→ **EXCERPT**
##############################
Early Christian-Muslim encounters.

At the start of the 7th century, Christianity was making slow advances across much of Western Europe. Anglo-Saxon England was just receiving the faith, which had as yet made few inroads into most of the Germanic world. The Frankish lands were notionally Christian, but in a political environment so savage and chaotic that it made Game of Thrones seem as polite and domestic as Downton Abbey. For any objective observer, there was no doubt that the faith's spiritual and theological centers lay far to the east, in the surviving Roman Empire based in Constantinople, and in the Christian cultures that flourished in Persian realms. If the Christian world had a center of gravity, it was located not far from Antioch, in western Syria. The church's core languages of thought and debate were Greek, Coptic, and Syriac, with Latin an optional extra.

That was the world, then, that from the 630s experienced the sudden shock of the Arab conquests and the eruption of Islam. That point needs emphasizing because we so often view Christian history through the eyes of Europeans and specifically Latins, who would eventually dominate the church. It is easy, then, to think of the Islamic conquest as affecting the distant fringes of the "Christian world" rather than, as we now see, its heart and center.
##############################
→ **DATASET EXTRACT**
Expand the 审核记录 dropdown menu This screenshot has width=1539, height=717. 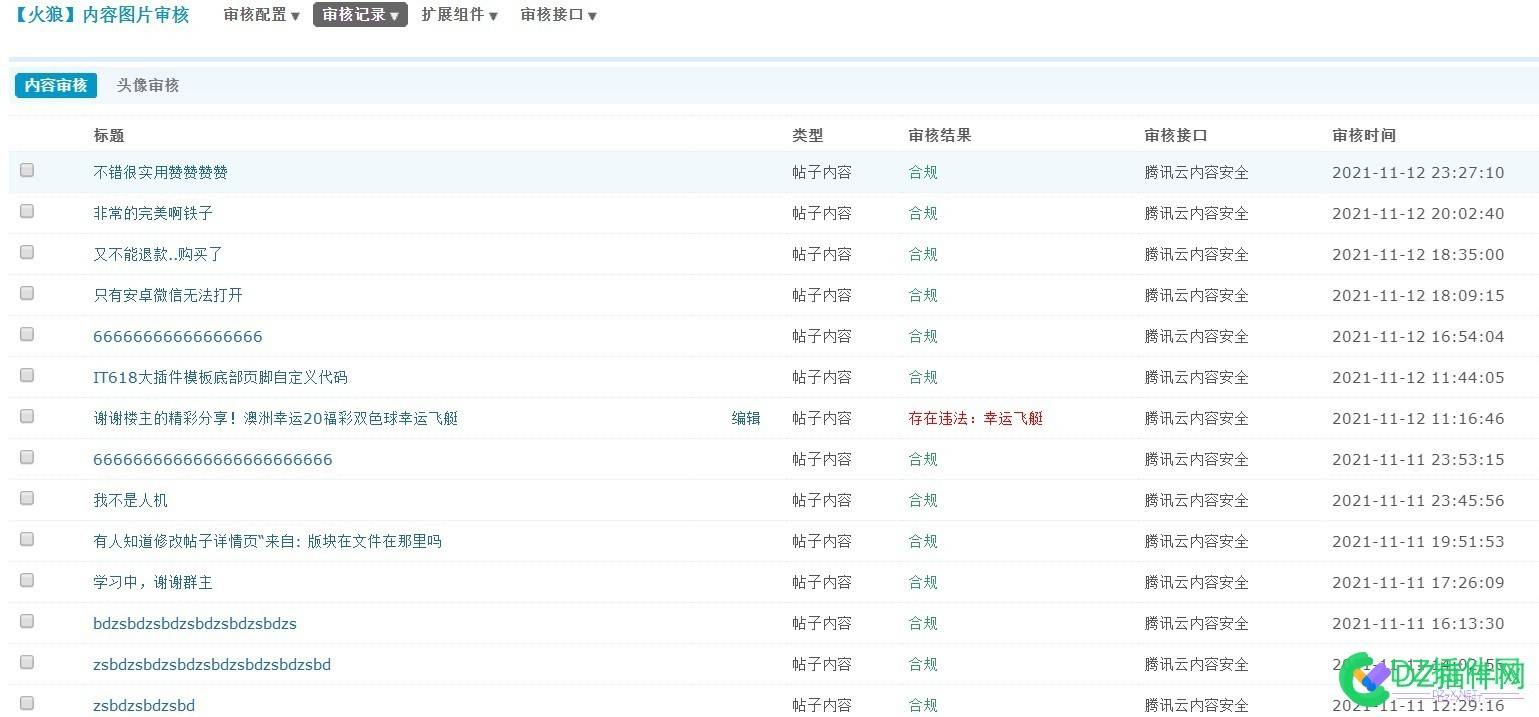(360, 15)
##############################
→ **THE TASK**
In the excerpt on early Christian-Muslim encounters, which languages are named as the church's core languages of thought and debate?

→ **SOLUTION TO THIS EXERCISE**
Greek, Coptic, and Syriac, with Latin as an optional extra.